Even before they began to graduate from college, millennials drove changes at work, from management and recruiting practices to the design of office interiors. But companies are still adapting and figuring out what matters most to this large demographic and employee base.

Now, a tech startup called Zugata has raised $7 million in Series A venture funding to replace the crusty old performance review with something more motivating to this group than a twice-a-year, managerial write-up.

Investors in Zugata’s new round included Canaan Partners, General Catalyst andRedpoint Ventures.

Founded in 2014, Palo Alto-based Zugata developed software as a service that automatically figures out who employees work with most, and then helps them gather feedback from each other, directly, without managers or HR departments eavesdropping.

Companies that use Zugata can set a policy so that employees may exchange feedback either anonymously, or with their names attached.

Zugata shows users a set of skills that a colleague should have mastered, based on their functional role. For each skill, a user marks it as strength or not yet a strength.

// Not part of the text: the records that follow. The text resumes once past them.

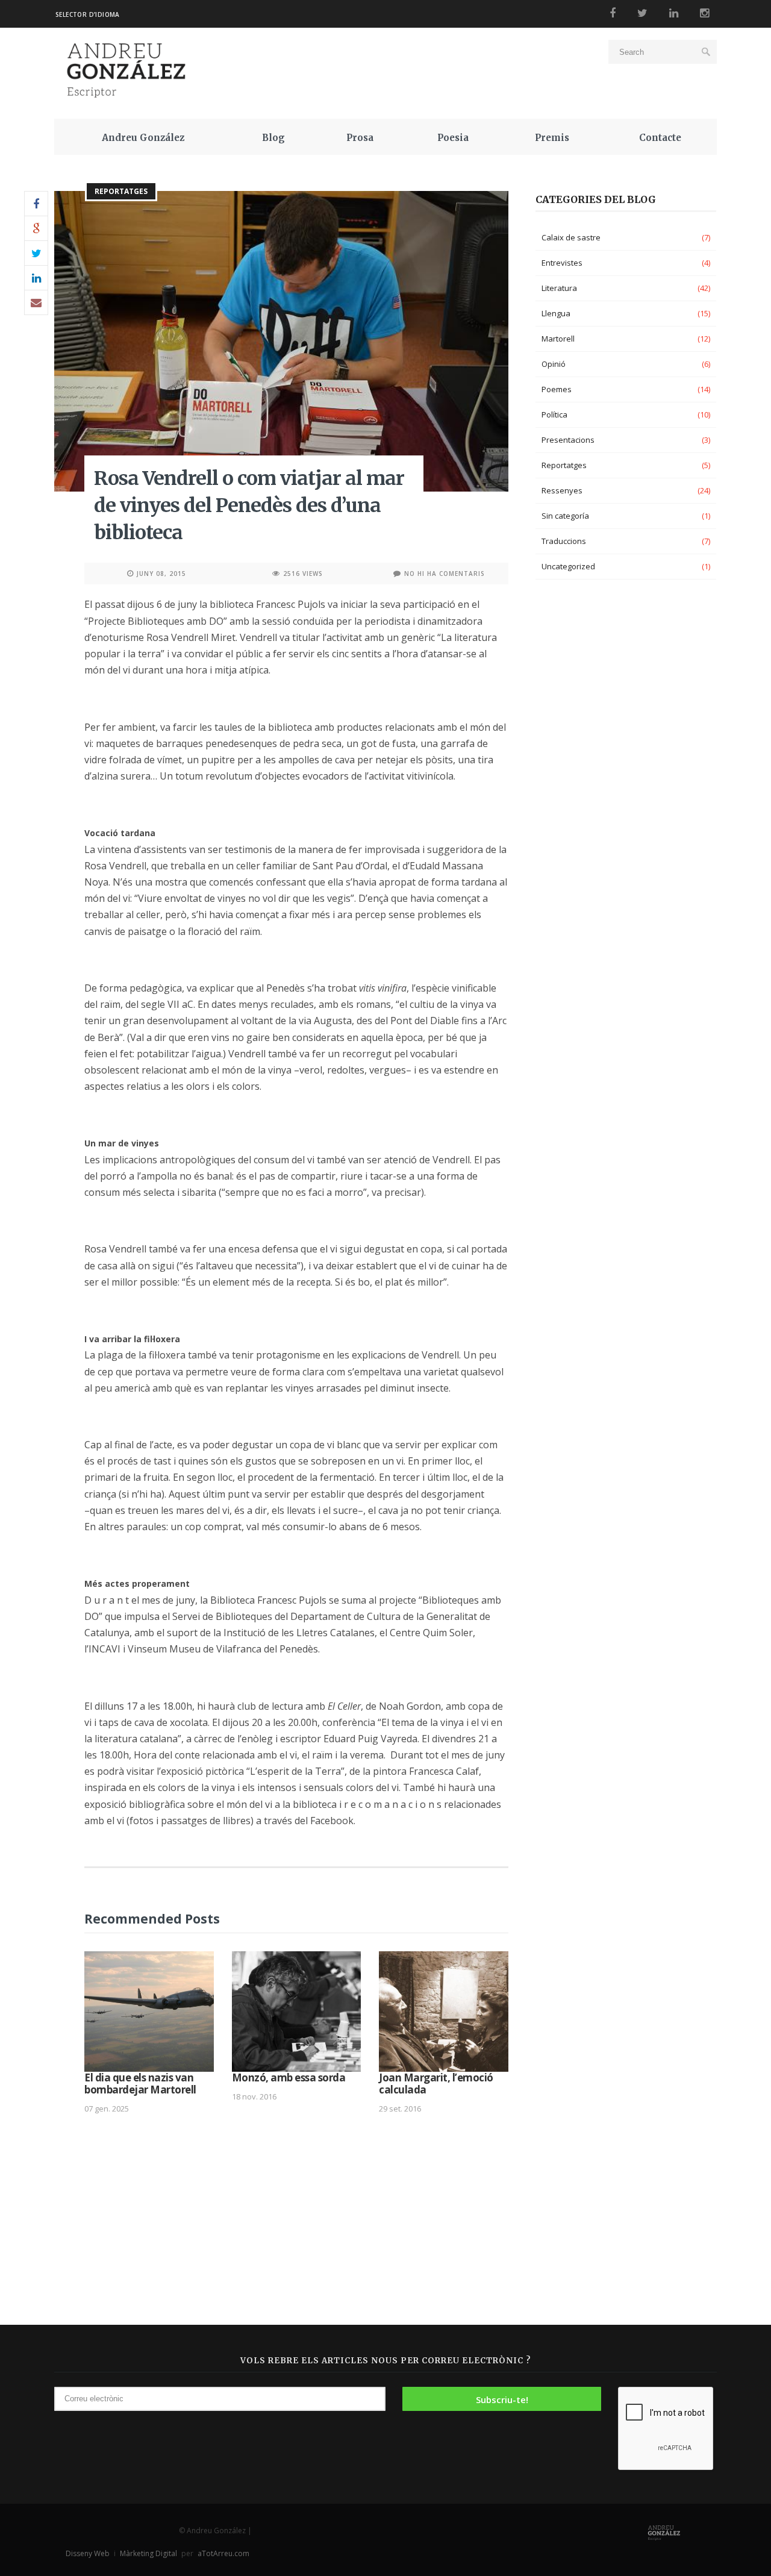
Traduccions (564, 541)
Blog (273, 137)
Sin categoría (565, 515)
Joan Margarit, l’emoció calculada (436, 2083)
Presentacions (568, 439)
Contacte (660, 137)
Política (554, 414)
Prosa (359, 137)
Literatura (559, 288)
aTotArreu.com (223, 2553)
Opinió (554, 363)
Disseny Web (88, 2553)
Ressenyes (562, 490)
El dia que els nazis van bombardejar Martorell (140, 2083)
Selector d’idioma (87, 14)
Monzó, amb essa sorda (289, 2077)
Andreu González (143, 137)
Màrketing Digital (148, 2553)
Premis (552, 137)
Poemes (557, 389)
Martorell (558, 338)
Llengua (556, 313)
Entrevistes (562, 262)
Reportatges (121, 191)
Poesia (453, 137)
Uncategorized (568, 566)
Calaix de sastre (571, 237)
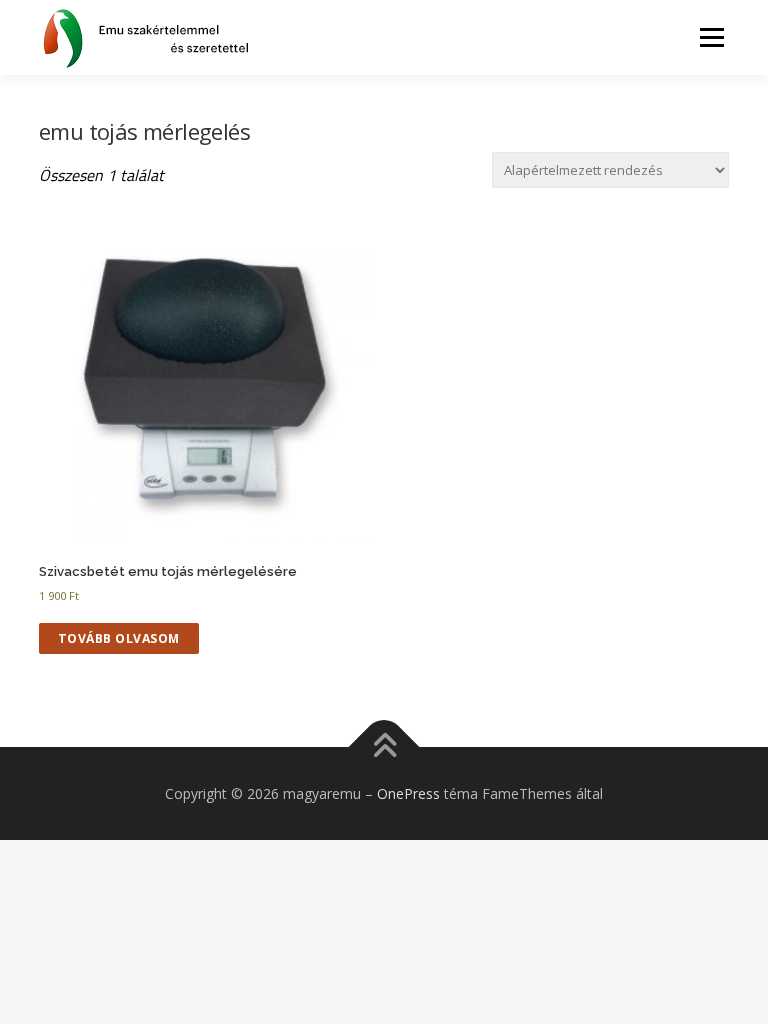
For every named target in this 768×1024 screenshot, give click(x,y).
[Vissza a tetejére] (384, 746)
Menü (711, 37)
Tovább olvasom (119, 638)
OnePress (408, 793)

The employer cannot access messages exchanged, not through their HR department, IT or any other division. If court orders (or some other situation) required messages between employees to be disclosed such requests would be handled by Zugata.

Zugata CEO and cofounder Srinivas Krishnamurti explained that providing employees with a private, but official, means of exchanging feedback decouples professional development and performance goal-setting from salary and promotion decisions.